Setting up VS Code for Vue and Laravel development


Why use VS code?

If you’re a part of the developer universe, there was no getting around hearing about how fast, light and flexible VS code is over the past few years.
A bit of research about its growth spurt proves what we implicitly know – the VS code rise is undeniable, especially in hands-on programming.
It’s only in 2018 that official data came out showing that it is now the no.1 editor.
According to Triplebyte’s data (a giant in technical hiring sphere), 16.8 % of their interviewees used it.
Furthermore, there was no close second, with Vim, IntelliJ and Sublime text sharing the title of the runner-up with around 10% each.

What you’ll need and what to expect

Let’s dive right in and start with the basics – the plugins you’ll need for Vue/Laravel development in VS code:

  • Laravel Blade Snippets
  • Laravel-goto-controller
  • Laravel goto view
  • PHP Intelephense
  • ESLint
  • Vetur

With the VS code being a relatively young editor, there are still some kinks to iron out in the integration.
You might, for example, find that deep integration with Laravel is anything but perfect. Still, the upside of speed alone is worth it.
With that said, let’s get to the nitty-gritty and go through a rundown of plugins you’ll need.

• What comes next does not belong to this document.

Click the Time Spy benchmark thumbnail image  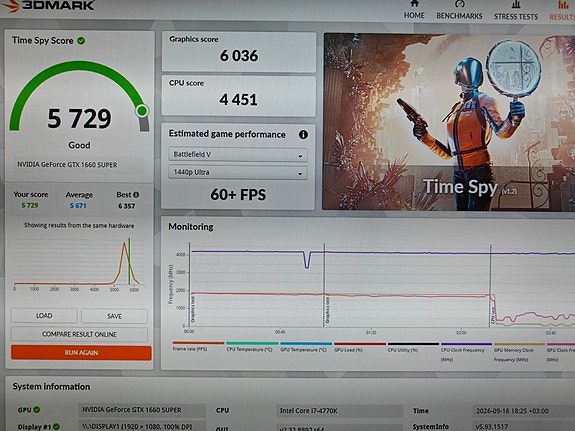point(449,122)
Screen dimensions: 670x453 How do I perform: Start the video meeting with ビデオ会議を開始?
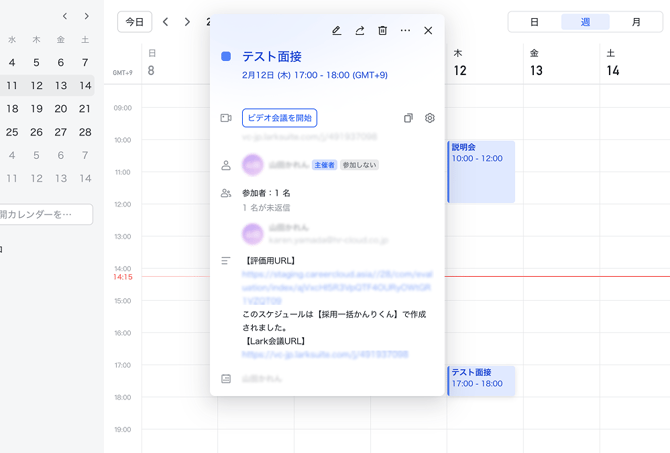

A closer look at the plugins

Laravel Blade Snippets

Arguably, the plugins we’ll go through can be grouped into two categories, the essentials and the optionals.
Blade snippets belongs to the former.
Primarily, you’ll need it to provide suitable PHP/HTML secondary notation (syntax highlighting) for Laravel Blade templates.
As a secondary function, it saves time by offering emmet functionality/autocomplete for the templates.

Laravel Goto Controller + Laravel Goto View

These two belong to the later of the above-mentioned plugin groups – the optionals.
They make the job much easier and certainly make the code more IDE-like by underscoring view and controller names.
If you click on the underscored sections and hold command or ctrl, the file will automatically open in a new tab.
A huge time saver if you ask us.

PHP Intelephense

Intelephense is a powerhouse at your disposal if you want to efficiently turn VS code into IDE.
Granted, it’s not the only PHP Intellisense plugin that can do the job. As you surely know, there is a plethora of these little helpers and they vary in speed and code depth.
But when it comes to Laravel development, Intelephense is the king of the hill.
Pro tip: Make sure that you install barryvdh’s Laravel IDE helper.
The two are a great fit and “feed” off each other’s functionalities.
The Intelephense does a range of smaller jobs, from class suggestions and recommendations on PHP functions/methods to a limited range of autocomplete.
On the other hand, the IDE helper allows for deep but seamless integration with the Laravel.
A caveat: In the environment we described above, you might see a flood of generic PHP suggestions in your autocorrect window. To avoid it, just add the following piece of code to your settings.json file – “php.suggest.basic”: false


Vetur is a beast among VueJS plugins. It does duch more than syntax highlighting.
Vetur can even recognize the type of code that’s in a file just by interpreting the extension.
A range of its capabilities can help with the job we’re analyzing today. Anything from emmet tab-completion and checking for errors in the syntax, through code suggestions to Vue method hints.
On top of all that, Vetur can also help by adding highlighting and formatting, given of course that you have the needed setup (the right plugins installed and Sass/stylus included).


It can be overwhelming if it’s your first time setting up VS Code for Laravel and Vue development.
In reality, once you get the basics in place, you’ll be up and running in no time.
So, our final tip would be to take your time from the get-go and get all the basics running smoothly.
That extra bit of time invested will pay long-term dividends in productivity.